Oliver shuddered at De Moreville’s tone and manner; and, as the baron’s words sank instantly and deeply into his heart, visions of the dungeon and the gallows rose before his imagination. Not more gloomy could have been his presentiments had some magician, supposed capable of foretelling the future, whispered in his ear the warning inscribed by the Florentine poet over the portals of the infernal regions, “Leave all hope behind.”

But he had now gone too far either to draw back or hesitate; and with a heart as sad as if he had been entering the fabled hall of Eblis, he followed his Norman kinsman till he found himself within the walls which were subsequently so richly adorned by the artists who flourished under the patronage of Henry of Winchester and Eleanor of Provence with the story of Antiochus, but which, in the days of John, were less tastefully decorated.

It was near the hour of dinner, and the king and his courtiers were about to feast in a way worthy of the season and the day; and the great hall of the Tower was crowded with lords of high rank and ladies of rare beauty. Rich and splendid were the dresses which they wore. Indeed, accustomed as Oliver had been for a brief period to the court of Castile, the scene now presented would, under ordinary circumstances, have dazzled his eye and raised his wonder. Courtiers with long hair artificially curled and bound with ribbons, and wearing jewelled gloves and gay mantles, and full flowing robes, girded at the waist with richly-ornamented belts, talked affectedly to ladies not less gaily, but more gracefully, dressed than the other sex, and wearing round the waist girdles sparkling with gold and gems.

But all this display made little impression on Oliver as De Moreville led him to the upper end of the hall; for there, occupying an elevated chair of oak, carved and ornamented, sat a person who eclipsed all present in the magnificence of his attire, and awed all present by an air of superiority which long years of power and authority had made part of himself. He was about fifty years of age, and his hair was grey, almost white; and his countenance was that of a man who had suffered much from care and regret – perhaps something also from remorse. But he was still vigorous, and his form, which, though not tall, was strong and compact, appeared still capable of enduring fatigue in case of necessity. His raiment was gorgeous, and literally glistened and shone with precious stones. He wore a red satin mantle embroidered with sapphires and pearls, a tunic of white damask, with a girdle set with garnets and sapphires; while the baldric, that crossed from the left shoulder to sustain his sword, was set with diamonds and emeralds, and his white gloves were ornamented, one with a ruby, the other with a sapphire. Such were the aspect and dress of him who, surrounded by courtiers and jesters, lorded it over the gay and somewhat gaudy company which kept the Christmas of 1214 in the Tower of London.

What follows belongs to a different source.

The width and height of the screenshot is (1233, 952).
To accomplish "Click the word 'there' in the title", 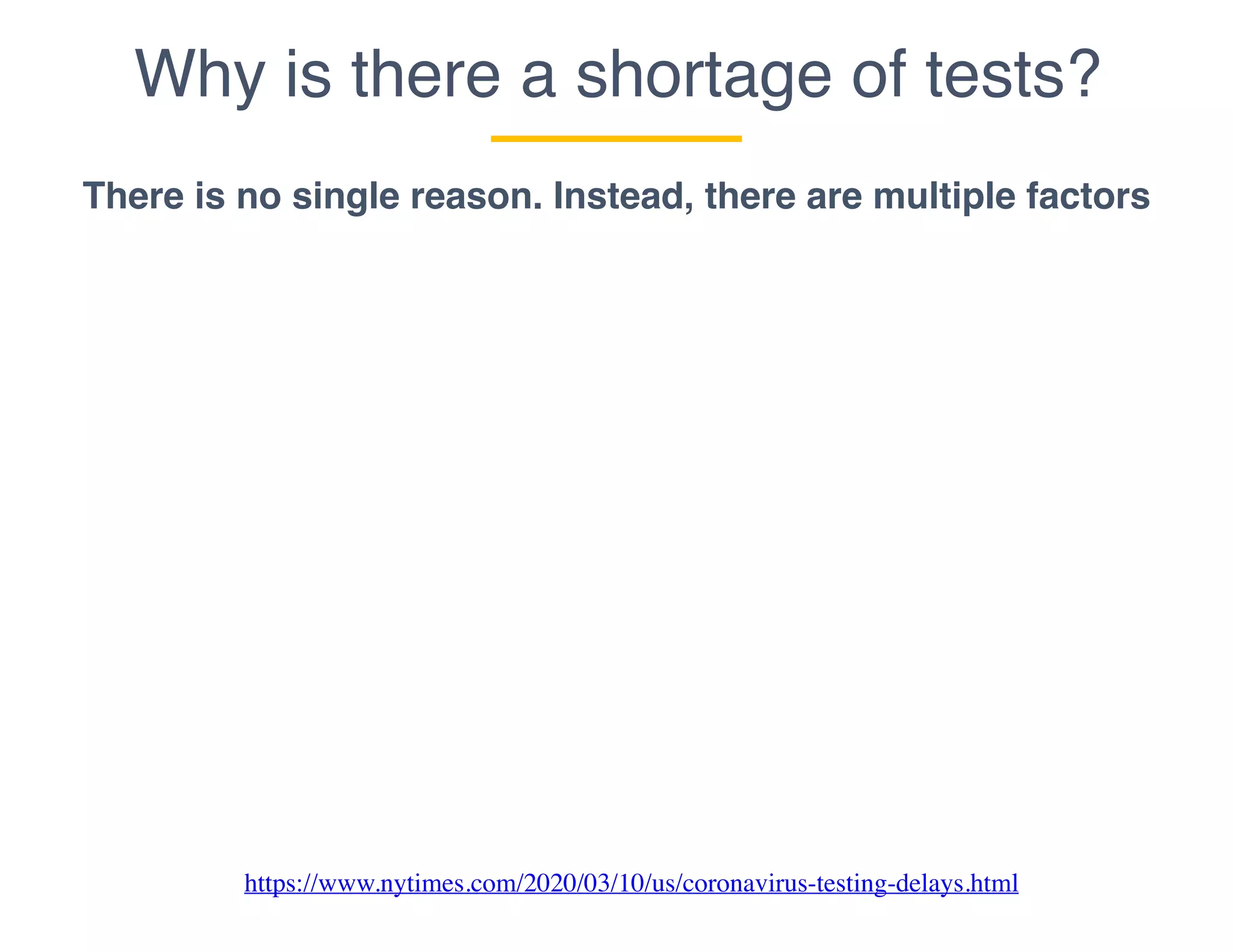I will pyautogui.click(x=425, y=75).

As Hugh de Moreville and Oliver Icingla, guided by a gentleman attached to the royal household, walked up the hall and approached the elevation of the daïs, this personage, whose array was so magnificent, and whose air was so imperious, turned round and directed, first at one and then at the other, a glance which indicated so clearly that his sentiments towards them were the very reverse of favourable, that Oliver halted in alarm, and for a moment or two stood staring wildly before him with his hand on the hilt of his sword. Before him, and regarding him with a scowl which would have made even nobler and more refined features unpleasant to look upon, and with an eye that glared on him as the tiger glares when about to spring on its victim, was the prince for the sake of whose crown he had scorned the friendship of Fitzarnulph and defied the enmity of De Moreville. It was the man to whose tender mercies he was now to be intrusted. It was King John.

CHAPTER VI
KING JOHN

ON the 27th of May, 1199, the Abbey of Westminster was the scene of an impressive ceremony. On that day, and in that edifice, a man of thirty-two years of age was solemnly crowned King of England, and took the oaths to govern justly. He had seen much of life, enjoyed considerable experience in affairs of state, and was not deficient in intellectual culture. Moreover, he had the advantage of a healthy and vigorous frame, and of a countenance sufficiently well formed to be thought handsome. But on his face there appeared an expression, now of dissolute audacity, now of sullen temper, which might have made an intelligent spectator presage that, ere long, the cry of “Long live the king!” would give way to the stern shout of “Death to the tyrant!”

The personage who had the distinction of being on that memorable occasion “the observed of all observers” was John of Anjou, the youngest of the five sons who sprang from the marriage of the second Henry and Eleanor of Guienne. Of the five sons, four had gone the way of all flesh. William died in childhood; Henry died of fever while in rebellion against his father; Geoffrey was trampled to death while taking part in a tournament at Paris; Richard expired of a mortal wound inflicted by the arrow of Bertrand de Gordon, while he was besieging the castle of Chalus; and John, as the survivor, claimed not only the kingdom of England, but that vast Continental empire which the first of our Plantagenet kings had extended from the Channel to the Pyrenees.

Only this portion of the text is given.